Try it → Within the entries below, please return exactly the lines from the one with "Instruction: Select the Highlight tool icon" through the one with "This screenshot has height=505, width=696.", leaving out any pictures.

──────── Source material

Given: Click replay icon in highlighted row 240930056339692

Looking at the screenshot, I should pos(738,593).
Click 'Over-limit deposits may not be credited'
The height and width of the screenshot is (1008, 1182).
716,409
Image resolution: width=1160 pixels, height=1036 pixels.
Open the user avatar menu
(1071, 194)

────────────────
──────── Source material

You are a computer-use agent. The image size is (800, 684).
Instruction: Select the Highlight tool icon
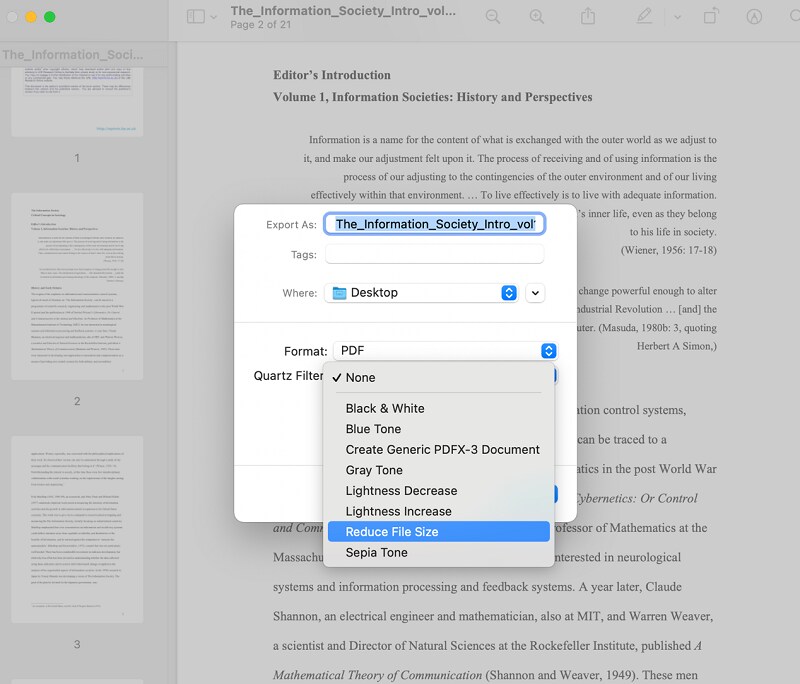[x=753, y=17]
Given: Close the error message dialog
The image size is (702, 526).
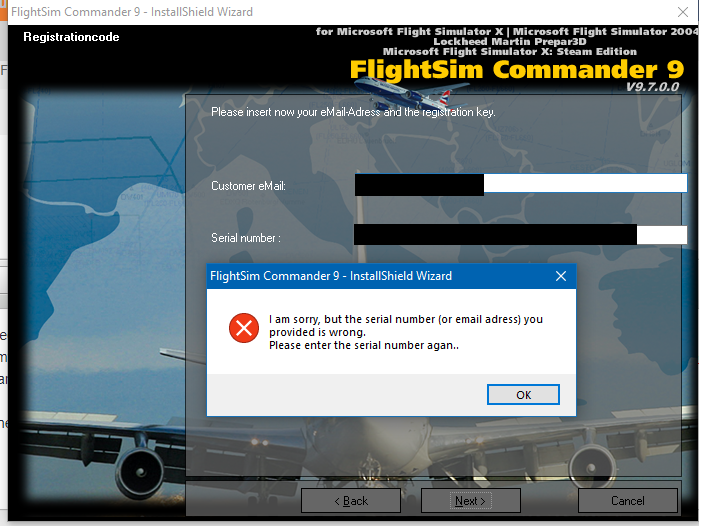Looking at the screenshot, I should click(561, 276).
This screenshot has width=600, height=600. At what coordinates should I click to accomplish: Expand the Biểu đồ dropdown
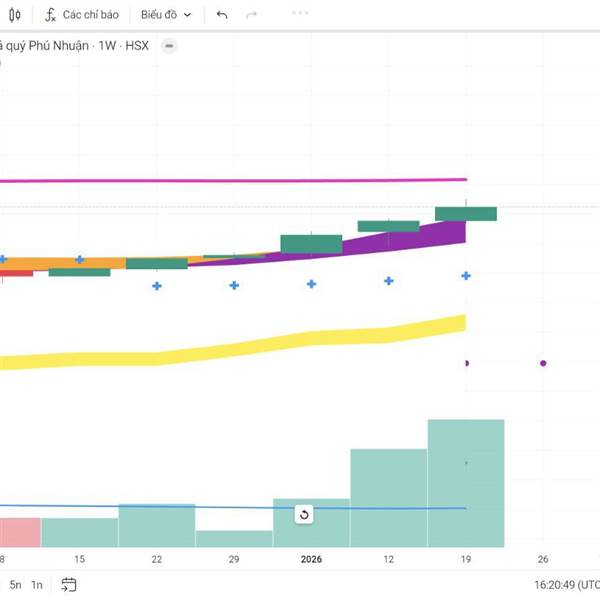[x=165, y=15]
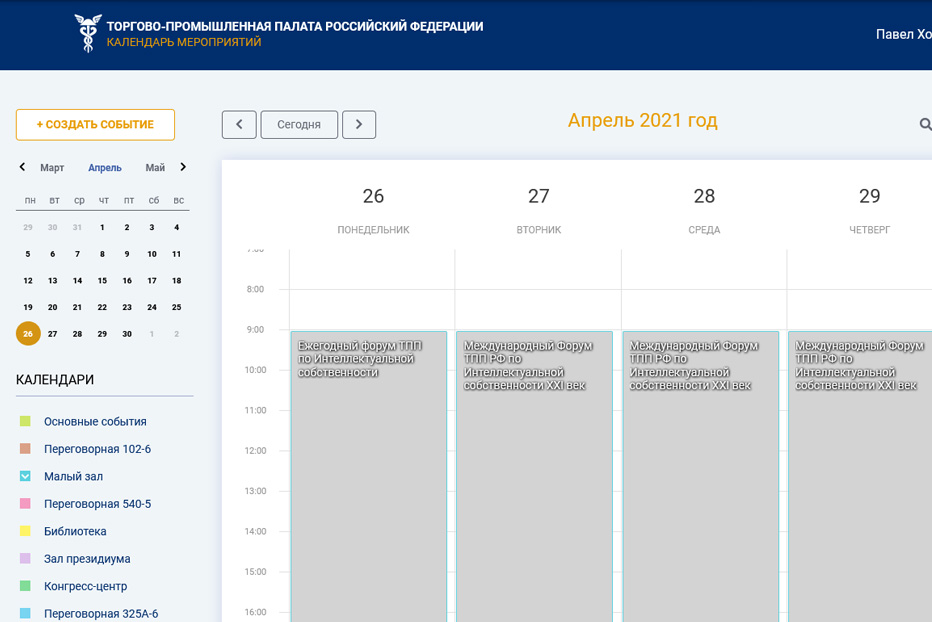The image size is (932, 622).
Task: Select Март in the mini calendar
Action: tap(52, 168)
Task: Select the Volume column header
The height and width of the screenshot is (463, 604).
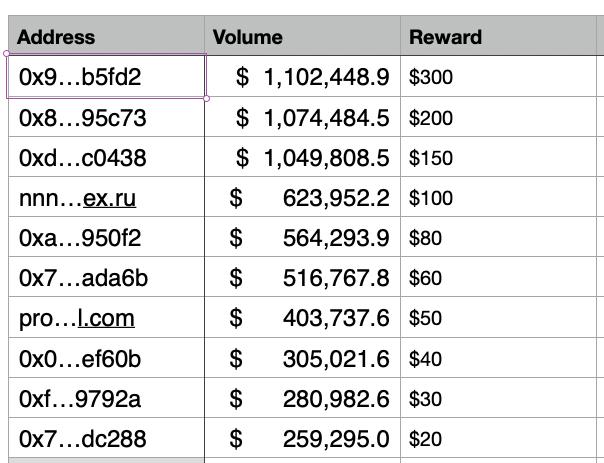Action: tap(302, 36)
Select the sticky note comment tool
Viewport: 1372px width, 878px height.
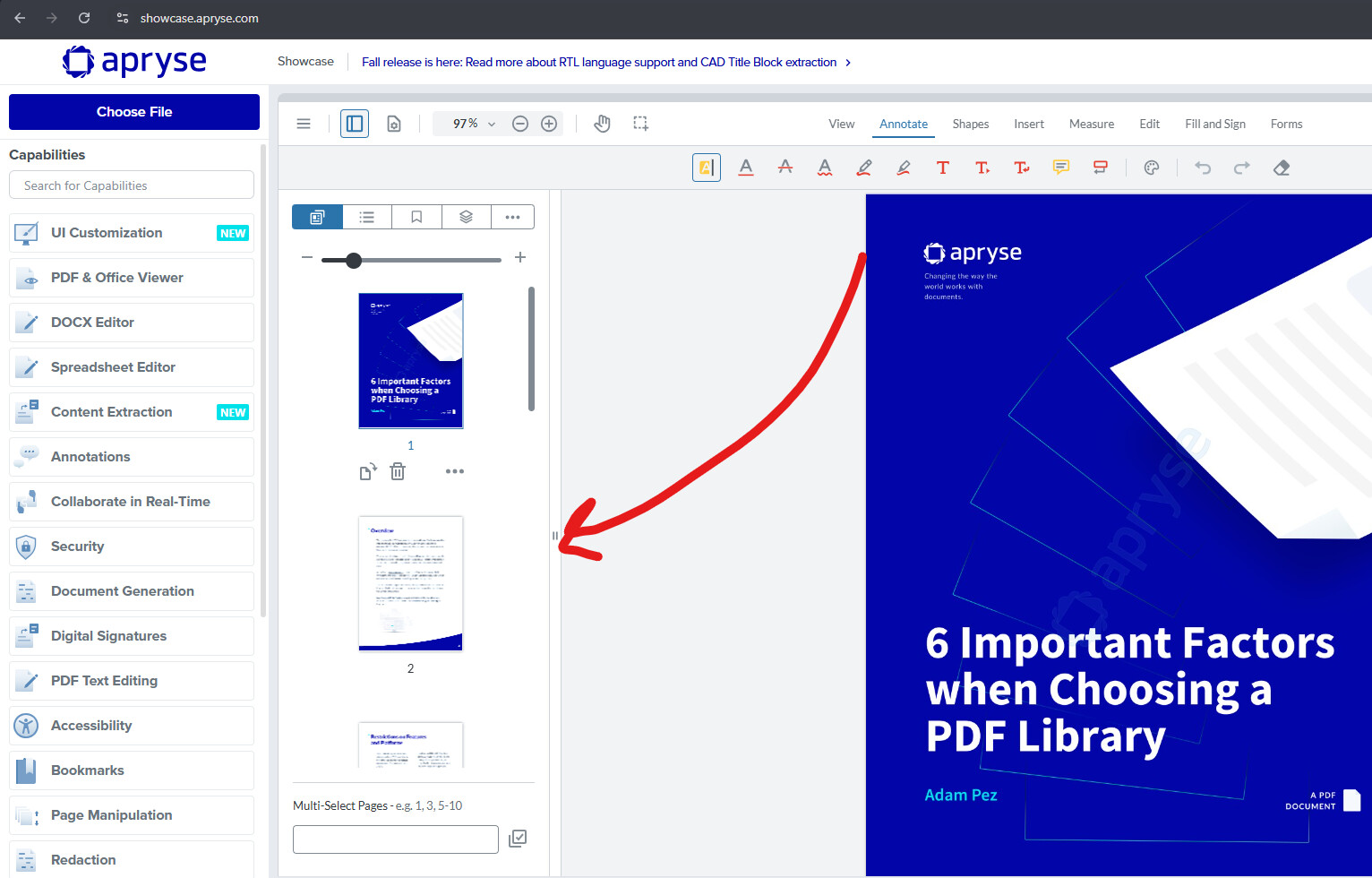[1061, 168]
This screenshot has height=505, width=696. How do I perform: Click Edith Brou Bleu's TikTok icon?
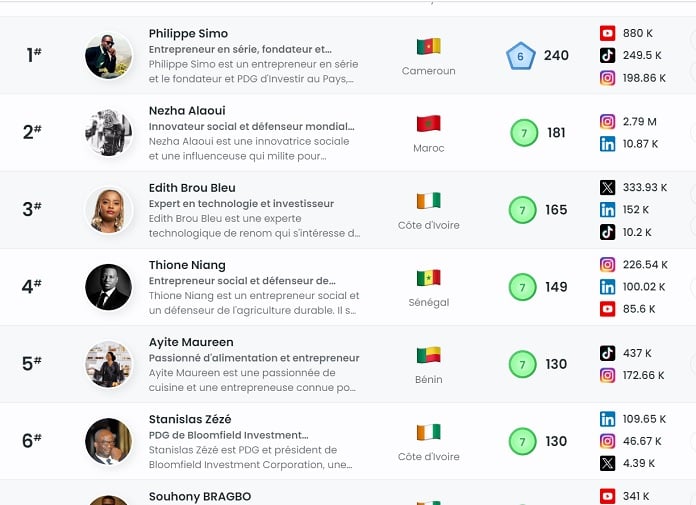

────────────────

Your solution →
Instruction: Select the Highlight tool icon
[x=753, y=17]
Given: Close the error message dialog
The image size is (702, 526).
Looking at the screenshot, I should click(561, 276).
This screenshot has width=600, height=600. At what coordinates should I click to accomplish: Expand the Biểu đồ dropdown
[x=165, y=15]
The image size is (932, 622).
Task: Select Март in the mini calendar
Action: tap(52, 168)
Task: Select the Volume column header
The height and width of the screenshot is (463, 604).
Action: tap(302, 36)
Select the sticky note comment tool
Viewport: 1372px width, 878px height.
[1061, 168]
This screenshot has height=505, width=696. How do I perform: Click Edith Brou Bleu's TikTok icon?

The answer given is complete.